Re: Is losing the human race possible?
Sam, on host 24.62.250.124
Friday, February 28, 2003, at 16:49:05
Re: Is losing the human race possible? posted by Mensekemeser on Thursday, February 27, 2003, at 15:46:25:
> I agree that art should convey something, but it should not matter whether it conveys to an audience or only to the creator.
I submit that ANYTHING someone does, creates, produces, or brings about has meaning to its creator. It's not *possible* for someone to create something that doesn't have meaning to the creator. Even if all I did was accidentally brush the tip of a pencil on the wall as I walked by, that dumb little pencil mark means something to me (though probably nothing significant). It is, upon the moment of creation, representative of what I was thinking at the time, where I was, how I felt about making the mark on the wall by accident, etc. If we restrict ourselves to things that one creates on *purpose* -- and I *hope* we can at least agree that art must be created on purpose -- then it's even less debatable that something can be created without meaning to its creator.
So you are stuck, now, with saying that "all things that people create are art" (or at least "all things that people create on purpose are art"). That means that our posts to this thread are art, your signature is art, that peanut butter and jelly sandwich you made last week is art. Well, some people *do* believe this.

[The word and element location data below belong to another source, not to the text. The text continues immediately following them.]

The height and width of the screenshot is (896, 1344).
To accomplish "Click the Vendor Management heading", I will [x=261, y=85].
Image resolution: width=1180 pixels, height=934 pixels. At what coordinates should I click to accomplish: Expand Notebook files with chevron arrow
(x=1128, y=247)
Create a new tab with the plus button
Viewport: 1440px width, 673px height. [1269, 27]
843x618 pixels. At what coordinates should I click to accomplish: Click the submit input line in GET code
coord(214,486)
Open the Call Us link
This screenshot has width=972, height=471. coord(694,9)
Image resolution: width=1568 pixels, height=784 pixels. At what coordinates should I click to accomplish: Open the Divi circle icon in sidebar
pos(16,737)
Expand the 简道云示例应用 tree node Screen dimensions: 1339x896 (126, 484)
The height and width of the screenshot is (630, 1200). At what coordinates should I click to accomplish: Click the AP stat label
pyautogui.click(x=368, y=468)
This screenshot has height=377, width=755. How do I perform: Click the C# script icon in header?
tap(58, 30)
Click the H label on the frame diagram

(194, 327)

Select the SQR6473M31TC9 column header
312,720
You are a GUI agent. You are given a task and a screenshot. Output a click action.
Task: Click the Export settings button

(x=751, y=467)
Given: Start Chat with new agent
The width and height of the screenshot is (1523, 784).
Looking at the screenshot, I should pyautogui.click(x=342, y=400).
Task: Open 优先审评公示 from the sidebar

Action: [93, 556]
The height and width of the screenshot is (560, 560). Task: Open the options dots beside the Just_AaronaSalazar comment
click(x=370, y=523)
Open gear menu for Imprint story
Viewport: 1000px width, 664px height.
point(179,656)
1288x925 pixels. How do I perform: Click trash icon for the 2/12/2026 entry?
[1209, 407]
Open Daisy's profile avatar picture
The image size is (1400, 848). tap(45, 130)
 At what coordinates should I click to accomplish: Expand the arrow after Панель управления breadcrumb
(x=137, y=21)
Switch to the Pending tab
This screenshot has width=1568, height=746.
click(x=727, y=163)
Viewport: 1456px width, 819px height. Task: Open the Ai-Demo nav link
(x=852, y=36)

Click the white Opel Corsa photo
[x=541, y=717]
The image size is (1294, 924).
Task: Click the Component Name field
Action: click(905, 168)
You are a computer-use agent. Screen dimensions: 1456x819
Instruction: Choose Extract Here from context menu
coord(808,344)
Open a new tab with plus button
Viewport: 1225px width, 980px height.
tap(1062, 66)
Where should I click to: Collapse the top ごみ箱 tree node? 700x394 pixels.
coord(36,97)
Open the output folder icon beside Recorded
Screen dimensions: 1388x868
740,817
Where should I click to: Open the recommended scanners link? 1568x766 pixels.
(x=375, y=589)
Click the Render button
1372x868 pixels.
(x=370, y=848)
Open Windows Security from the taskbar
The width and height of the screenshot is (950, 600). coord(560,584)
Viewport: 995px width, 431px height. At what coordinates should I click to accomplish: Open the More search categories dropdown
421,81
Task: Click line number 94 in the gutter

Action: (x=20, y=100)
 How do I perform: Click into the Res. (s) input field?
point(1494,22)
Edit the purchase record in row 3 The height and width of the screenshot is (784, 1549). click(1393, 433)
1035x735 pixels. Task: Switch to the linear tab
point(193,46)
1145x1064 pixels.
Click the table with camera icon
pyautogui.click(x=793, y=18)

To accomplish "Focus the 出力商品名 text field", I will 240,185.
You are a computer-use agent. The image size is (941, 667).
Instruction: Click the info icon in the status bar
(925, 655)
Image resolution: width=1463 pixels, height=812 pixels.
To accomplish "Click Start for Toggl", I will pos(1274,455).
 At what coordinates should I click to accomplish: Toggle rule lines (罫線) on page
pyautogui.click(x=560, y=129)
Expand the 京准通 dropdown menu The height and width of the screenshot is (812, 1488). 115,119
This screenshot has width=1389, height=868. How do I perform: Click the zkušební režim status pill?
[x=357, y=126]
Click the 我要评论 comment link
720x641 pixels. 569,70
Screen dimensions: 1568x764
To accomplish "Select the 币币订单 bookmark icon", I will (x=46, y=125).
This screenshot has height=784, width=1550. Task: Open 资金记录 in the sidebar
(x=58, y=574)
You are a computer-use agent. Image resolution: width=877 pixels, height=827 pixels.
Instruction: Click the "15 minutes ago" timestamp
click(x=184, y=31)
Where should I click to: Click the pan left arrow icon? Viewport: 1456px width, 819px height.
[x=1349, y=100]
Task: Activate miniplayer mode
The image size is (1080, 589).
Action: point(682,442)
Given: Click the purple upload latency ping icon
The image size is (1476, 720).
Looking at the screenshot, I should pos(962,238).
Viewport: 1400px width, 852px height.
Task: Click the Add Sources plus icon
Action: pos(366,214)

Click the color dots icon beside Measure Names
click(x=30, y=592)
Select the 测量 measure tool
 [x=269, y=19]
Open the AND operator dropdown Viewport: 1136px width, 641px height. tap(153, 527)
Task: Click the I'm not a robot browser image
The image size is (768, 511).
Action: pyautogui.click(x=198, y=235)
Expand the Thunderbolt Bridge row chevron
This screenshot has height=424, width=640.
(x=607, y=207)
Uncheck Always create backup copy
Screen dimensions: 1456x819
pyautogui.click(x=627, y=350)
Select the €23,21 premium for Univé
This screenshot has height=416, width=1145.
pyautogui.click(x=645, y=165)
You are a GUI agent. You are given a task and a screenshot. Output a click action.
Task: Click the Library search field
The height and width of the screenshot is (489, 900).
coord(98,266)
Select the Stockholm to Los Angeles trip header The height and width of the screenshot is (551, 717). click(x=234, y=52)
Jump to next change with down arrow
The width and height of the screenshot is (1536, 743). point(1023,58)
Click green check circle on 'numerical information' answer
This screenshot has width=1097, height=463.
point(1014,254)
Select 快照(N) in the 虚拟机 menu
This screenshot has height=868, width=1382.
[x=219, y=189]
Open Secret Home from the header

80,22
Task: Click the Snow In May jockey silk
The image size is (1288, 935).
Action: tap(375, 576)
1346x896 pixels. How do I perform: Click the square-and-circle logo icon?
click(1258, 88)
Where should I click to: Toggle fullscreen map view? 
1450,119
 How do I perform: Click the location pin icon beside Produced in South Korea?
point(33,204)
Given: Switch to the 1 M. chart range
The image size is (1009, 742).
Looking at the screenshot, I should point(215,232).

So maybe you believe that art is art when what it means to its creator is "significant enough." But that breaks down with me for the simple reason that, lacking a third party (even just a theoretical one), you can't separate what meaning is actually infused in the creation and what meaning remains solely in the perceptions of the creator. As an extreme example, let's say that when I was three years old, there was a wedge-shaped mark on the ceiling above my bed. And because I slept in that bed every night for several years, the shape of that mark was seared into my mind. Decades later, I've moved out, haven't seen the mark for a long time, and, for whatever reason, I recall it to mind. I pull out a pencil and doodle the mark in a notebook. Two swishes of a pencil, and I create something that is utterly meaningless to anybody but me, and for me, boy does it have meaning. It brings back all kinds of memories and emotions and states of mind of a time long gone.
Is my two swishes of a pencil art? Bah. The two swishes DON'T HAVE MEANING. The meaning is still *in my head*, not in the creation.
On the other hand, if I painted something, or filmed something, or wrote something, or sculpted something that *conveys* those memories, or emotions, or states of mind, or even just a fractional part of them, *that* is art.
To wrap this back up to the beginning, no, I don't believe that someone else has to find meaning in a creation for it to be art, but I *do* believe that the art has to be *capable* of conveying meaning.
Music played stupidly slowly is art in the same sense that a Van Gogh through a cross-cut paper shredder is art. But the *act* of slowing it down beyond human perception (or shredding it) can't possibly be art. If it raises questions, maybe it's a philosophical exercise, but the act of slowing music down or shredding a painting -- outside of any context, anyway -- cannot convey anything.